Lines for locating words and elements:
────

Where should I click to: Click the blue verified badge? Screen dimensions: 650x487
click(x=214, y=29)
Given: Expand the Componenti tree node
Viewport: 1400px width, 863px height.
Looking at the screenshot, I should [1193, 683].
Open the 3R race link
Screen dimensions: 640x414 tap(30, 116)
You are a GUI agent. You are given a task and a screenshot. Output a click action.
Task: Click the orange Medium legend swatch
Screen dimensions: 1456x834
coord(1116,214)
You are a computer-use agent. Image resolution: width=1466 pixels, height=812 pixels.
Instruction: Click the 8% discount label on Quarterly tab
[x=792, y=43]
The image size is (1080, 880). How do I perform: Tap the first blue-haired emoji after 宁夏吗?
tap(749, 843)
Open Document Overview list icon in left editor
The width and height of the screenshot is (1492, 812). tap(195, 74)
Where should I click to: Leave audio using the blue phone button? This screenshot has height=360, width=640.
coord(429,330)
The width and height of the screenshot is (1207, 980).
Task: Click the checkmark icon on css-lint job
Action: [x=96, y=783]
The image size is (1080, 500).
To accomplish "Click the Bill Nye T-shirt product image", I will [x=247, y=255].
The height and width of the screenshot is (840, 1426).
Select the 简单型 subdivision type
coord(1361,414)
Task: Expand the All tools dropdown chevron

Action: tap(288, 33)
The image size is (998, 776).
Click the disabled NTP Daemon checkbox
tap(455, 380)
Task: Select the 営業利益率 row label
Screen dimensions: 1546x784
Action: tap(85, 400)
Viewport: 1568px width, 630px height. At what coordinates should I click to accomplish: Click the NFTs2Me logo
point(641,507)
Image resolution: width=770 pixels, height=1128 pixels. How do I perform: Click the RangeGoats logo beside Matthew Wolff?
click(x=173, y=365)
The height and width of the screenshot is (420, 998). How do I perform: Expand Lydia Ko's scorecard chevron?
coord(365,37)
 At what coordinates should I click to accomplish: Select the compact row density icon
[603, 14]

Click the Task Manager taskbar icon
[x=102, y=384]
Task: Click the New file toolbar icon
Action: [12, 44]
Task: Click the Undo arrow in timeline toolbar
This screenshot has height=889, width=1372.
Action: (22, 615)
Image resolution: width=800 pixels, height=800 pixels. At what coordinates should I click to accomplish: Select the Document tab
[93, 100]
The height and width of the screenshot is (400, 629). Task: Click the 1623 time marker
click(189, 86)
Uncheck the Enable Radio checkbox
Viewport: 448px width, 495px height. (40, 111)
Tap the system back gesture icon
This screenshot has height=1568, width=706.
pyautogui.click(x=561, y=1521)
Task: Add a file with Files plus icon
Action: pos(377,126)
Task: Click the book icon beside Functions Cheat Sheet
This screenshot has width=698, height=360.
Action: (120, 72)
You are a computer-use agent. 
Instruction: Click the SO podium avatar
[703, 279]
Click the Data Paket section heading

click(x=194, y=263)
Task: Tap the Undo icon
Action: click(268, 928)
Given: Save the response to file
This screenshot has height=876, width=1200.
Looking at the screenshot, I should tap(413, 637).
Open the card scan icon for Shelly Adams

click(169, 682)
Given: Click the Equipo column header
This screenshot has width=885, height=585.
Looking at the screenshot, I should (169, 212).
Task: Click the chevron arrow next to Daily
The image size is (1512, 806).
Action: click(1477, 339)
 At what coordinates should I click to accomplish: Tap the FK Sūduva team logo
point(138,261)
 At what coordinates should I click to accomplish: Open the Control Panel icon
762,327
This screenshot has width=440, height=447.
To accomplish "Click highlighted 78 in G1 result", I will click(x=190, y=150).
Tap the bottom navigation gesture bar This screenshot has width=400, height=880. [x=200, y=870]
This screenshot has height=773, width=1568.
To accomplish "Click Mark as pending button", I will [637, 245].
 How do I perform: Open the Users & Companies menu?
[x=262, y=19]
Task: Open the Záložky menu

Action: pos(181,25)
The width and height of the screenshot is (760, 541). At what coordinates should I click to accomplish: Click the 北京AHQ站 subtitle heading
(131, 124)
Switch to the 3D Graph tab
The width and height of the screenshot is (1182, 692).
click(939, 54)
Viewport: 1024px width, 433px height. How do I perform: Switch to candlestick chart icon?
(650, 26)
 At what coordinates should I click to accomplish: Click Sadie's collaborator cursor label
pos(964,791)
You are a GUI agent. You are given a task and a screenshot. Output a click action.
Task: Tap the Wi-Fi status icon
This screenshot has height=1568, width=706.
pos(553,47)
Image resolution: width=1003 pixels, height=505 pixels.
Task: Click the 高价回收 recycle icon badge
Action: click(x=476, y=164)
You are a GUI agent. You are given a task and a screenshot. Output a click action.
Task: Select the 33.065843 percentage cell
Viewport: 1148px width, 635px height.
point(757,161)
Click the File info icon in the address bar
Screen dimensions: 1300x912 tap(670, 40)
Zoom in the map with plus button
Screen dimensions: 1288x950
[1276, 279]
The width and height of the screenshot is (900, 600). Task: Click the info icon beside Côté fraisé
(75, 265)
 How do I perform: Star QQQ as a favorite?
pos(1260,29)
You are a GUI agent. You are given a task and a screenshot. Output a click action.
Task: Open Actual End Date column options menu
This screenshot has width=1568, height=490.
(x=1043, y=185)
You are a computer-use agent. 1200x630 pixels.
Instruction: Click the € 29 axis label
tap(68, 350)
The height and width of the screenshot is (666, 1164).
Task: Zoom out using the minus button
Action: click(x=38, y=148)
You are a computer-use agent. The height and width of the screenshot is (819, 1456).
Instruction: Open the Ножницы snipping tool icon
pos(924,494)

────

* _Stated task_
Could you rewrite the lines from the one with "Task: Expand the All tools dropdown chevron" up to and including the one with "click(x=173, y=365)", swapping "logo" for "icon" and leaving everything else unchanged?

* _Solution to the exercise_
Task: Expand the All tools dropdown chevron

Action: tap(288, 33)
The image size is (998, 776).
Click the disabled NTP Daemon checkbox
tap(455, 380)
Task: Select the 営業利益率 row label
Screen dimensions: 1546x784
Action: tap(85, 400)
Viewport: 1568px width, 630px height. At what coordinates should I click to accomplish: Click the NFTs2Me icon
point(641,507)
Image resolution: width=770 pixels, height=1128 pixels. How do I perform: Click the RangeGoats icon beside Matthew Wolff?
click(x=173, y=365)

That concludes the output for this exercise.